Migliori film del 2010 (The best movies of 2010)

In attesa che un dì riprendano le proiezioni del cineforum (chissà), una volta tanto ho deciso di fare una cosa non consueta per il Kinoglaz: un elenco dei migliori film usciti al cinema in Italia nell'anno appena trascorso, il 2010.
Le classifiche lasciano il tempo che trovano, ma molto dipende anche da chi le fa. Quelle che uscivano sui Cahiers du Cinéma, per esempio, non le ho mai trovate inutili. Così come leggere gli elenchi dei film preferiti fatti da registi o critici che ritengo importanti mi ha sempre emozionato e incuriosito. Questa volta ci prova il sottoscritto.
Prima di cominciare, una precisazione. Tra i film che mi sono perso, figurano alcuni titoli che, conoscendomi, penso potrebbero modificare l'attuale top ten. Mi riferisco in particolare a Noi credevamo di Mario Martone, La pecora nera di Ascanio Celestini e Uomini di Dio di Xavier Beauvois. Se sarà il caso, in futuro aggiornerò la classifica.

Cosmo Vitelli



10. A single man di Tom Ford.

Elegante nello stile e nella confezione, abbastanza coraggioso per come affronta il tema del film (l'amore, e non solo omosessuale... ) merita la visione per l'ottima interpretazione di tutti gli attori, compreso ovviamente il notevole Colin Firth.
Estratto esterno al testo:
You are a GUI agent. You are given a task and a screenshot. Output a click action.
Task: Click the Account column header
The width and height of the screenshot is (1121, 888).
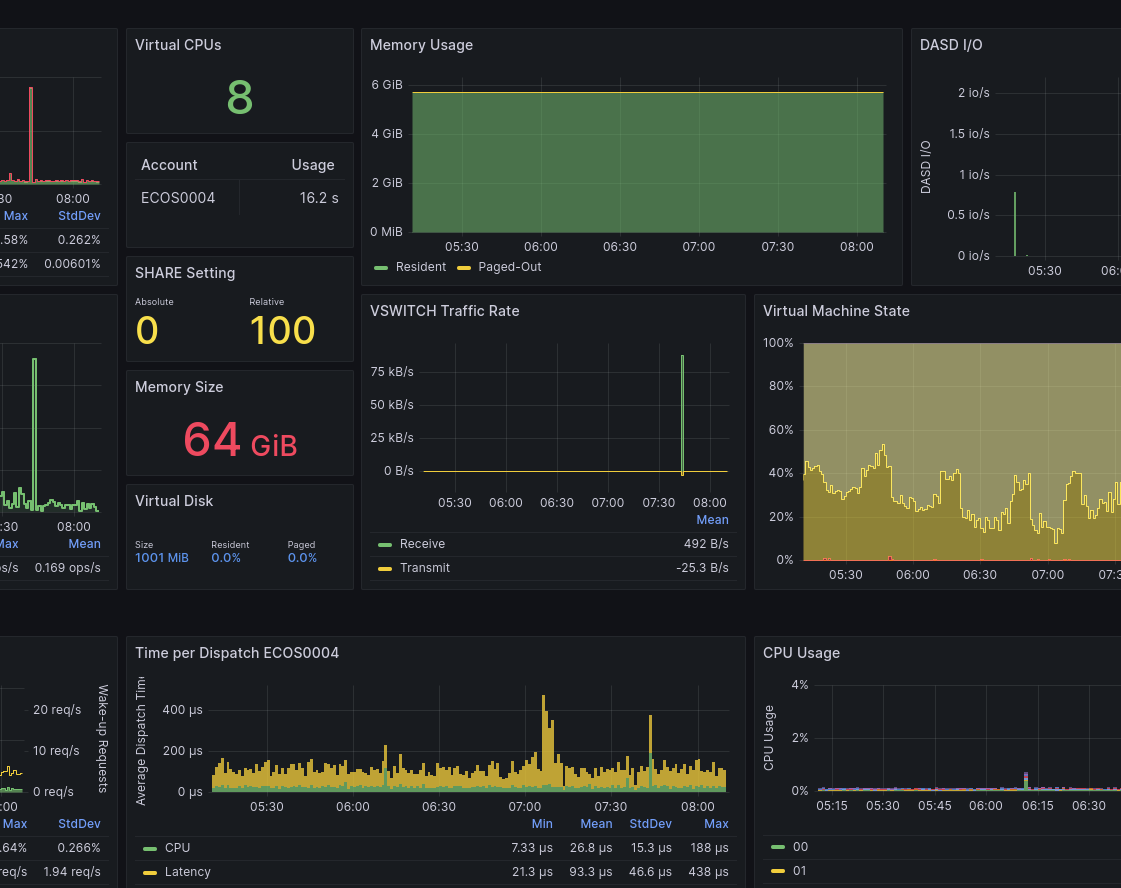(x=169, y=165)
9. Il profeta di Jacques Audiard

Non è il capolavoro che ci dicono sia, ma resta un ottimo film di ambientazione carceraria, con risvolti sociali abbastanza marcati, e una tesi di fondo di cui quantomeno è possibile discutere.





8. Amabili resti di Peter Jackson

In una cittadina della Pennsylvania abita un serial killer che uccide le bambine. A raccontarci la storia, direttamente dall'aldilà, è una delle vittime dell'assassino, una ragazzina di 14 anni, che in realtà vive una realtà sospesa fra questo e l'altro mondo. Ecco, è il limbo immaginato da Jackson ciò che, penso, più interessava il regista. Per quanto mi riguarda, le sue immagini "inventate" sono più interessanti di quelle di Tim Burton o Kusturica. E questa storia è più conturbante di quelle di molti horror e fantasy contemporanei.
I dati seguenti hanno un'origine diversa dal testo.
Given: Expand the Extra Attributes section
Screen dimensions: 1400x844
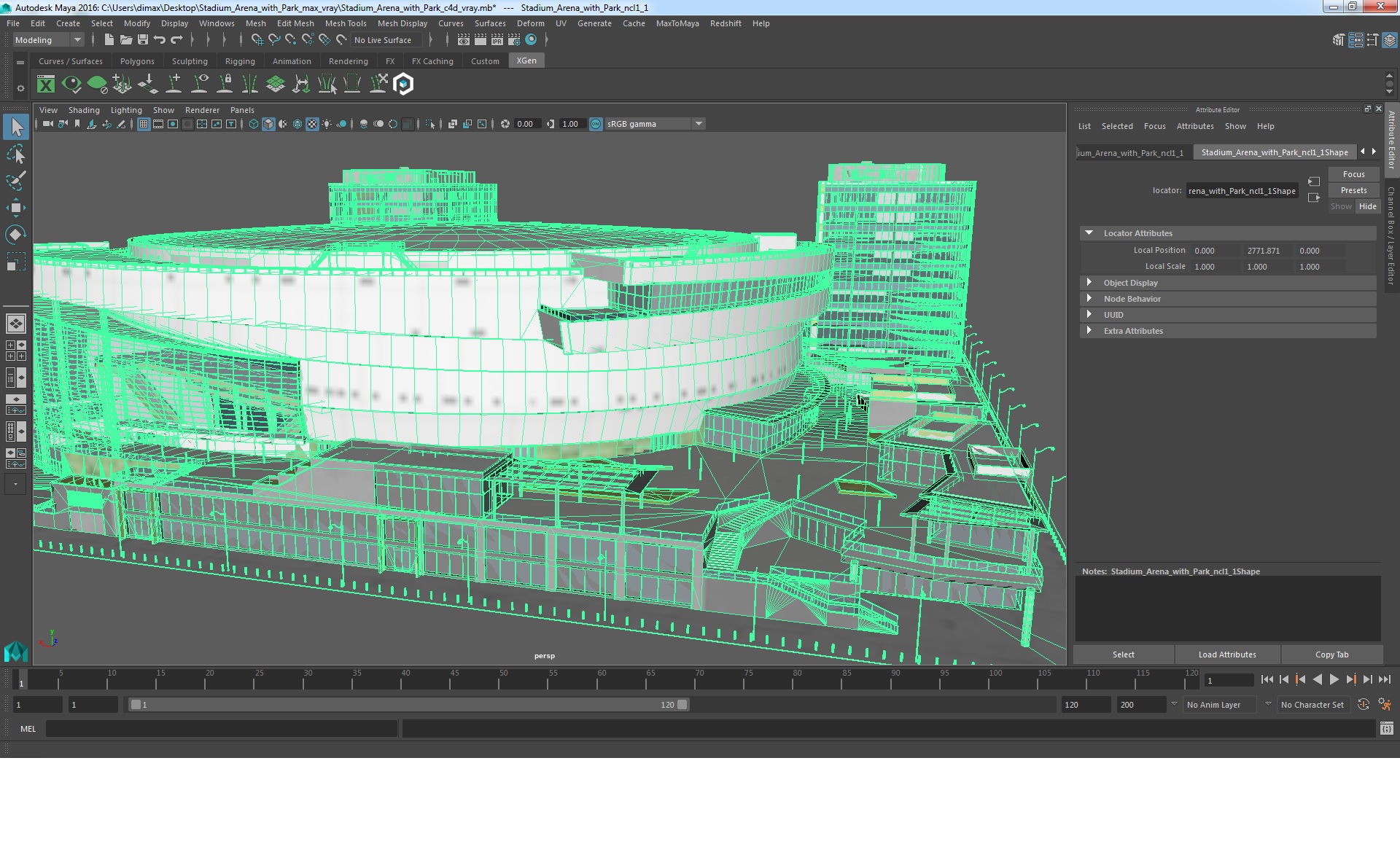Looking at the screenshot, I should click(1090, 330).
7. My Son, My Son, What Have Ye Done di Werner Herzog

Prodotto da David Lynch (e si vede assai... ), un film che non ti aspetti, imperfetto, ambizioso e straniante. Herzog forse a volte eccede con i rimandi alla tragedia classica, a volte con l'inverosimiglianza. Ma in alcuni momenti è capace di farci barcollare, creando sottili inquietudini. Come sempre in Herzog, la Natura lascia il segno.





6. Bright Star di Jane Campion

Un film in costume senza sfarzo, spoglio e freddo, sull'amore fra la giovane Fanny e il poeta romantico John Keats, morto a 25 anni di tubercolosi. Chi si aspettava il classico polpettone sentimentale probabilmente sarà rimasto deluso dal film della Campion, che invece ha optato per una recitazione naturalistica e una messinscena oserei dire materialista, capace di rimuovere l'alone di leggenda e maledettismo che avvolge la drammatica vicenda raccontata.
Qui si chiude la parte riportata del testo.